The Work is Never Done

Author: Brenda Pace, Author of "Journey of a Military Wife"

Marines help build water tower. Photo by Marines is licensed under CC By 2.0

God was the one who stirred the hearts of people to work, to persevere and finally to prosper

So the wall was finished on the twenty-fifth day of the month Elul, in fifty-two days. And when all our enemies heard of it, all the nations around us were afraid and fell greatly in their own esteem, for they perceived that this work had been accomplished with the help of our God. (Nehemiah 6:15–16)

Completed. Finished. Done.

Have you ever worked on a project wondering when you would be able to say those words? Whatever the length, a deployment can feel like it will never be completed, finished, done. Reintegration sometimes bring us to the question, “Are we finished yet?”

Nehemiah and his team of builders completed the work in record time—fifty-two days. Notice the perspective of Nehemiah, “… this work had been accomplished with the help of our God.” Nehemiah could not attribute the accomplishment to ordinary human effort. The timeframe was impressive, but the timeframe was not the point. God’s work on behalf of the people was the point. God was the one who stirred the hearts of people to work, to persevere and finally to prosper.1

Nehemiah proclaimed that the wall was completed, but he did not mean the work was done. The same goes for family life. Reaching normalcy does not mean you quit. Keep reading in Nehemiah 6 and you will discover that the hostilities toward the returning Jews continued. Rebuilding the wall was not an end in itself, but it was a step toward continued positive reform for the returning nation.
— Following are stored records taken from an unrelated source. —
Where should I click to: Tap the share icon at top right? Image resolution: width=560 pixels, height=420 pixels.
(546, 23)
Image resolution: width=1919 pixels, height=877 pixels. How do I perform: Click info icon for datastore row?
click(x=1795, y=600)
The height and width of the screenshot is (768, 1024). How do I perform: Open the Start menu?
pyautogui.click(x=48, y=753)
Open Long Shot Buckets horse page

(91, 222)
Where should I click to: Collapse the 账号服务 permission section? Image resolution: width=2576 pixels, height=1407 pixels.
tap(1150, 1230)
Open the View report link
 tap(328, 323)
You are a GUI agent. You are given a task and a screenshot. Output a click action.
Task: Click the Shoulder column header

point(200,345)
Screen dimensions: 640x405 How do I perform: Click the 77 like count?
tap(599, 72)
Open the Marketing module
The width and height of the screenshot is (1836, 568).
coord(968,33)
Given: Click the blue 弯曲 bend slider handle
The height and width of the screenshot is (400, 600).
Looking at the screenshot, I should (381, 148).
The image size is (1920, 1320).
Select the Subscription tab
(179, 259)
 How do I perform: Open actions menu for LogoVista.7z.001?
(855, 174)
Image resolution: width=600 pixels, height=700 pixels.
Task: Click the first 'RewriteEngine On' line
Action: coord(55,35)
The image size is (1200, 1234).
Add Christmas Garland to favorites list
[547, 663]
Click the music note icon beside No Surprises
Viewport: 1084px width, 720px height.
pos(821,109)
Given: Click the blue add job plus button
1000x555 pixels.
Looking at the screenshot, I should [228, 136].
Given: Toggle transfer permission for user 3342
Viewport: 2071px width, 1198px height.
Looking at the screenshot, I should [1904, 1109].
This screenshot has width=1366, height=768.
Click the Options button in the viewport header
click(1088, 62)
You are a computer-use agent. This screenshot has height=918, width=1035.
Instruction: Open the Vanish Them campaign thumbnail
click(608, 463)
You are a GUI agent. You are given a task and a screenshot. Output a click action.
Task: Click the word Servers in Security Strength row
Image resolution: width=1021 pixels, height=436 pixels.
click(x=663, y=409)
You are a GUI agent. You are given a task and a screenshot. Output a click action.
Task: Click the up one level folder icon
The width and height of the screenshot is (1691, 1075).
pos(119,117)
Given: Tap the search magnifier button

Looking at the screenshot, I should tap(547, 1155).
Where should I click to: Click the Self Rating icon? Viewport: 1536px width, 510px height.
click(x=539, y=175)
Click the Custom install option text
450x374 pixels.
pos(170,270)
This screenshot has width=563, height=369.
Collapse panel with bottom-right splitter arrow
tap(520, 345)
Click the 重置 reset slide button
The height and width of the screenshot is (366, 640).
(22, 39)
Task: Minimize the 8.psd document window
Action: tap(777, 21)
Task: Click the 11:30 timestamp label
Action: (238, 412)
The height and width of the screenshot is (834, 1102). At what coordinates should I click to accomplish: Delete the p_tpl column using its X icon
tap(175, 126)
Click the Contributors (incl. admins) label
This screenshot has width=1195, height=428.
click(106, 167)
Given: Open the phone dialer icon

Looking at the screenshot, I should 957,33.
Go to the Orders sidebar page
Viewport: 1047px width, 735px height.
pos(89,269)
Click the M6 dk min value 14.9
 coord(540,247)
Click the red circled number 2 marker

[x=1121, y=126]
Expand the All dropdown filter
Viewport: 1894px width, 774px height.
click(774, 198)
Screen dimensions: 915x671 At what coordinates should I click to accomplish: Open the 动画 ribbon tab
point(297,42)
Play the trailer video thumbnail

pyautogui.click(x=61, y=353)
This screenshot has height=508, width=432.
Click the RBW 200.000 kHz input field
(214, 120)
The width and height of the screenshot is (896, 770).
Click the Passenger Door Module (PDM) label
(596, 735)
No one has been able to set parameters and time limits for reintegration following deployment. The goal is to get back to a sense of normalcy. It may happen in fifty-two days—or not. The timeframe is not the goal.

Friend, I write these words to encourage you and remind you that we are people in process. We can never say, “We are done,” because we are always facing the next step in the process toward better and stronger. Isn’t that what we want for our relationships—with God, with family members, with ourselves?


How can you relate this quote from Winston Churchill to your family life following deployment? “I have no fear of the future. Let us go forward into its mysteries, let us tear aside the veils that hid it from our eyes, and let us move onward with confidence and courage.” In what areas is God calling you to move onward with confidence and courage?

Prayer for the Journey

Father, help me to celebrate any sign of a return to normalcy for my family. Let me never settle for thinking we are “done,” but keep me moving forward to being better and stronger—always with your help. Amen.

1 Hamilton, Exalting Jesus in Ezra-Nehemiah, 145.